Monday, February 10, 2014

Time management, experience of and death

I imagined a lot about life when I was younger. I thought about all sorts of options, diplomat (not real self aware with that one), wandering waitress/bar tender with a motorcycle driving my Harley from town to town, or some organizational job in some far off locale.  All of them ensured no attachment to place and non stop adventures to reminisce about in my old age. They all seemed possible and there was a deep appeal to being a vagabond.  But alas, that is not at all how it turned out.  I have a partner, a mortgage, a stressful job and never enough time.  Life is officially occurring at light speed and as far as I can tell, there is very little one can do about this.


Sunday, April 28, 2013

Birthdays

The past weeks has been awful. Unremittingly terrible and tragic and has caused me to have sharp shooting pain behind my eyes all day everyday. The chaos, loss of life, disproportionate and lack of response combos have diminished my capacity to believe that there is any point to our species except to offer a lesson to hopefully more intelligent and thoughtful species of what can happen when you fuck it up so royally.

But tomorrow is my birthday. 37 years old. What I have to answer is have I done what I meant to do while I am here? Have I been who I want to be and done the most I am capable of doing with the time and resources available to me? Not sure, but will need to keep trying, because what else can you do in the face of all of this evidence?

Monday, April 01, 2013

I am not a Mom

I have been thinking about my decision to not have children.  It is something I have thought about with varying frequency and intensity over the past two decades, but I'm a few months from my 37th birthday and it is only now starting to sink in as a reality.

▸ Work instructions: In the blog posts, why did the jobs the writer dreamed of when younger, like diplomat or a wandering waitress on a motorcycle, seem so appealing? Answer in one to three sentences.

▸ Recorded information:
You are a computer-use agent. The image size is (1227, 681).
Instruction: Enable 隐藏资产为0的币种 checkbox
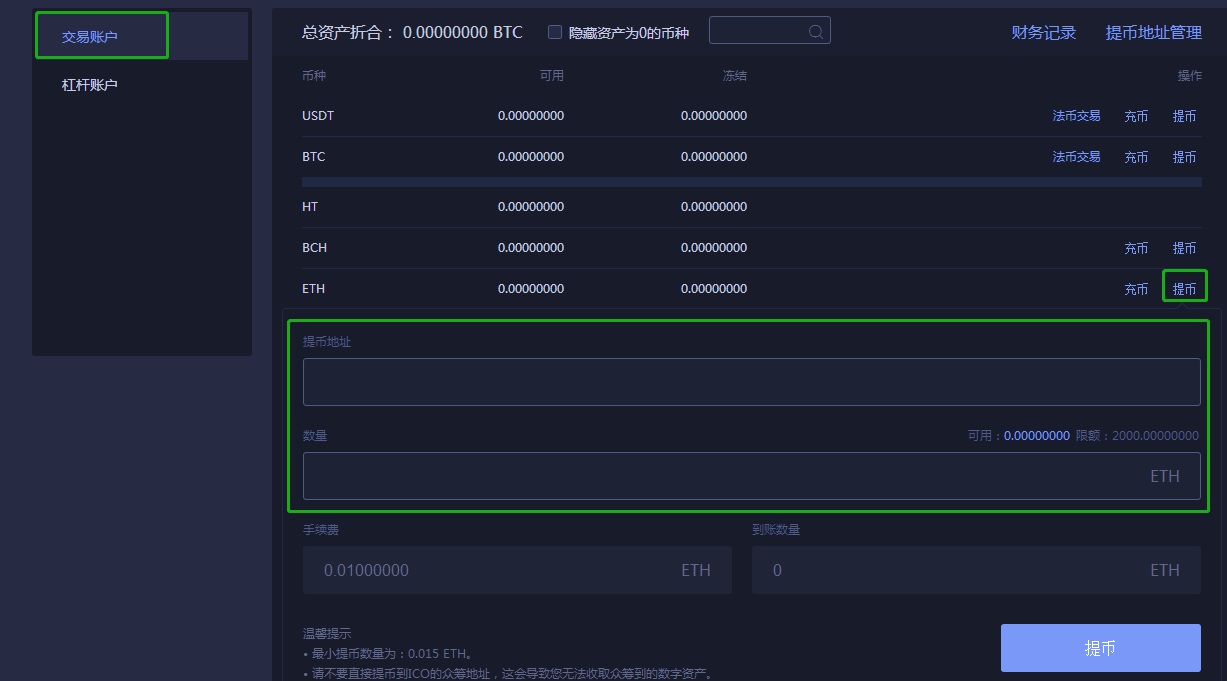click(555, 31)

▸ Result: Each of them promised no attachment to any one place and nonstop adventures to look back on in old age. That is what gave them the deep appeal of a vagabond life.